WHAT YOU HAVE TO DO: The line containing "Screen dimensions: 1024x554" and every line after it, through the end of the material: copy these exactly and nothing else, leaving pictures out.

------

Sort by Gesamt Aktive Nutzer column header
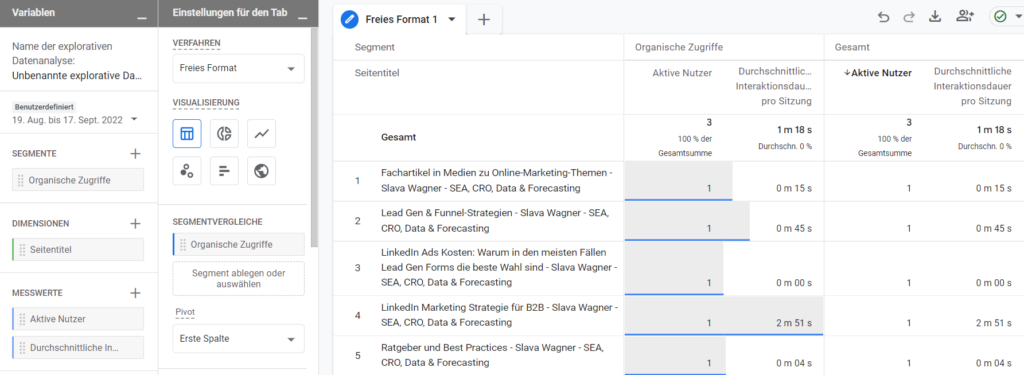 [878, 73]
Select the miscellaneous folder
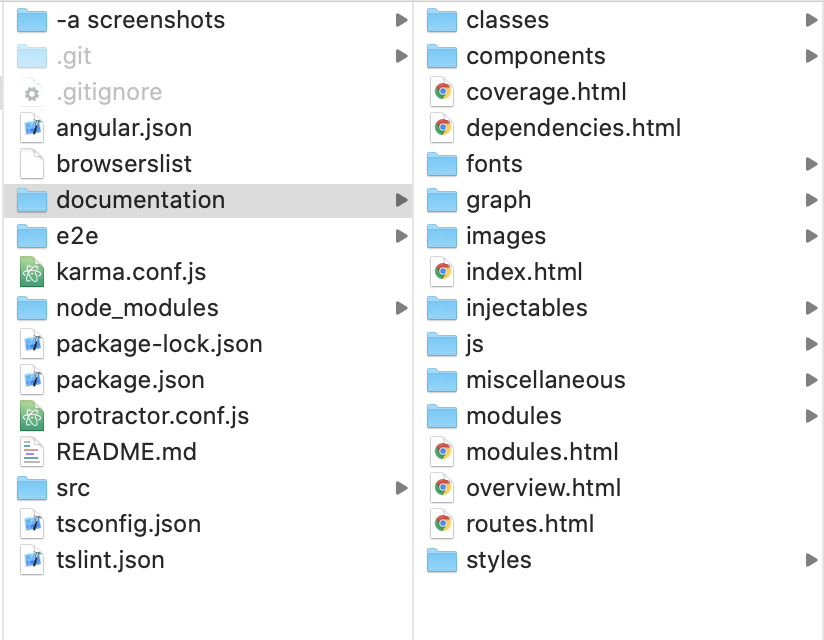Image resolution: width=824 pixels, height=640 pixels. pos(545,380)
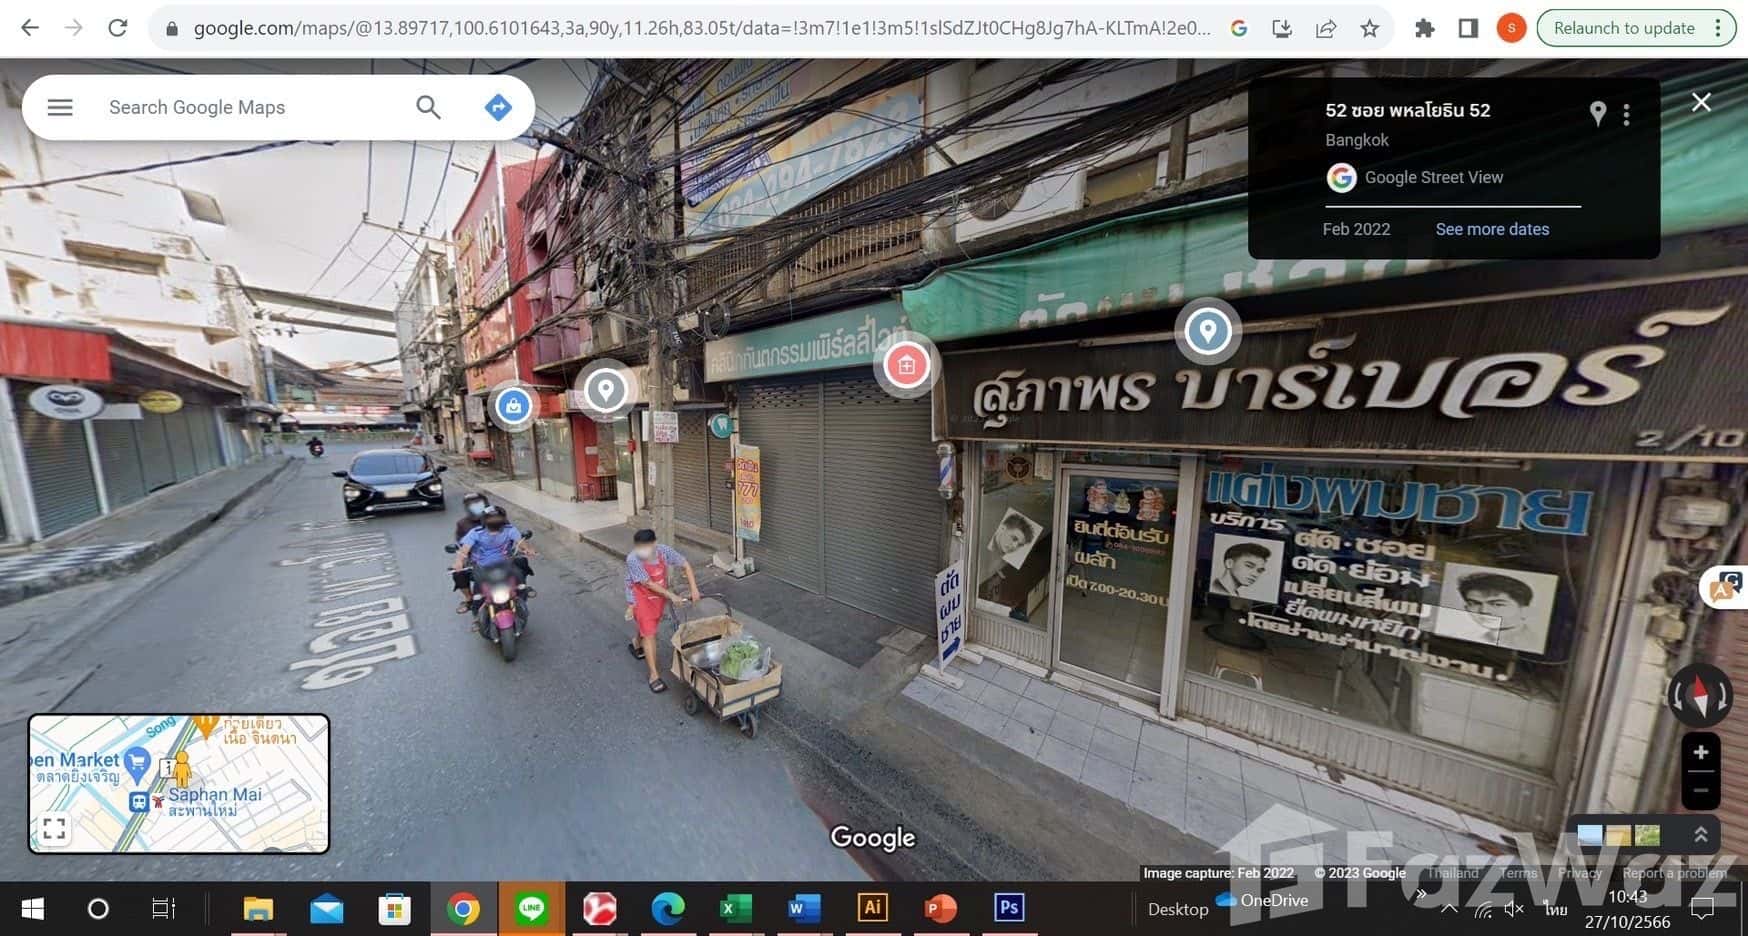This screenshot has width=1748, height=936.
Task: Open directions with the blue arrow icon
Action: (498, 107)
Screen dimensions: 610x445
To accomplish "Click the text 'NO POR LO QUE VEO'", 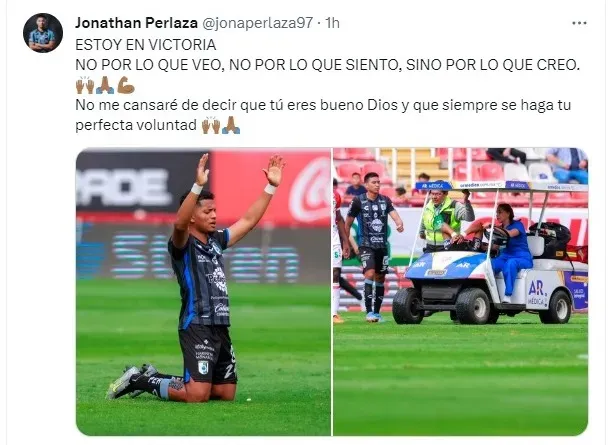I will (x=148, y=65).
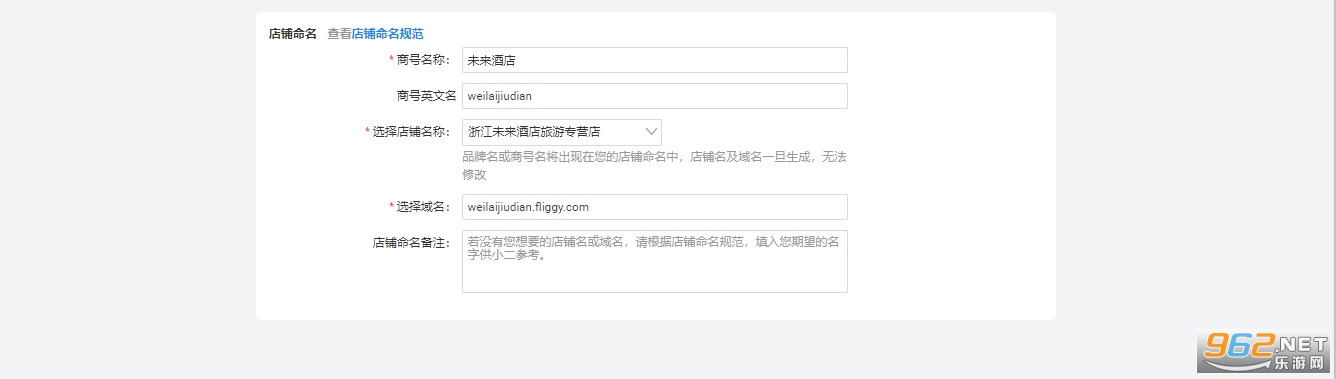Click the 商号名称 field label
The width and height of the screenshot is (1336, 379).
[424, 60]
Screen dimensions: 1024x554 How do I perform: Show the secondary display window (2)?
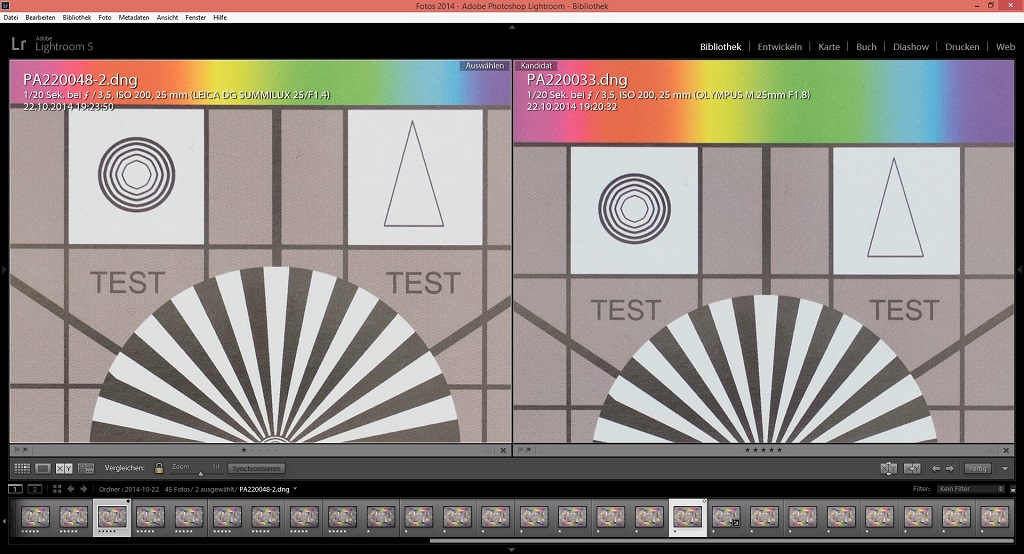35,489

------

ANSWER SECTION:
Screen dimensions: 1024x554 How do I perform: Show the secondary display window (2)?
35,489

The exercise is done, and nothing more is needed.